- Born: John Hambrock 1963 Ft. Wayne, Indiana
- Nationality: American
- Area(s): artist, writer
- Notable works: The Brilliant Mind of Edison Lee

= John Hambrock =

American cartoonist

John Hambrock is the creator of the comic strip The Brilliant Mind of Edison Lee. It first appeared in newspapers on November 12, 2006, and is syndicated worldwide by King Features Syndicate.

==Biography==
John Hambrock was born and raised in Fort Wayne, Indiana. The youngest of 3 boys from a working class household, he would call Ft. Wayne his home until leaving for college at the age of 18. Hambrock did not have a career as a cartoonist in mind, initially during his early years it was marine biology. While he was interested in science, it was the arts in which he finally majored.

==Education==
Hambrock was voted the most artistic male in his senior class in High School. He then attended Indiana University. He has a degree in Graphic Design, from the Ringling School of Art and Design in Sarasota, Florida.

==Recognition==
While in college, John and a team of four other student team members won first place in the Philip Morris National Marketing Competition for college students. His creative team was honored at the headquarters of Philip Morris in New York City. He also received numerous industry awards during his years as a Graphic Designer, both in Chicago and in Wisconsin.

==Career==
In 1985, soon after finishing college, he was recruited by James Courtenay James, Inc., a small design agency in Chattanooga, Tennessee. In 1986 he moved to Chicago and went to work for The Hirsch Design Group, a mid-sized loop design firm.

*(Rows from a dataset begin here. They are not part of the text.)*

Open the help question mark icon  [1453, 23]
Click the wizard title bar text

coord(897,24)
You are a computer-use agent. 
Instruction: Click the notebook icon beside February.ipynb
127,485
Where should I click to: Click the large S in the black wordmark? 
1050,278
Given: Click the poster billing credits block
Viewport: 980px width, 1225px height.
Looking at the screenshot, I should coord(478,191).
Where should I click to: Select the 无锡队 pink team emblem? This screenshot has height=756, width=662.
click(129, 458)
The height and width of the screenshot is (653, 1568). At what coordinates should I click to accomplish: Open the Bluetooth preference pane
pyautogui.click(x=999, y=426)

John left Hirsch after 10 years to start his agency, In-House Communications. His company specializes in industrial advertising, packaging and print design, with a client list that includes major industrial and retail manufacturers, as well as one of the country's leading law firms.

==Family==
In 1986, Hambrock married Anne, whom he had known since high school. Anne became the driving force in helping him achieve success in his cartooning career. Anne colors the Edison Lee comic strips. They have two sons and a daughter, and continue to draw inspiration from their family interactions.

==The Brilliant Mind of Edison Lee==
While at The Hirsch Design Group, John had the opportunity to work on the Keebler cookie and cracker account. It was here that he was introduced to the Keebler Elves. Drawing Ernie the Elf opened his eyes to the passion of cartooning. It was this passion, combined with a love of science, an interest in politics, and a flair for writing that eventually led to the creation of The Brilliant Mind of Edison Lee. Launched by King Features Syndicate on November 12, 2006, the comic strip has continued publication in newspapers worldwide.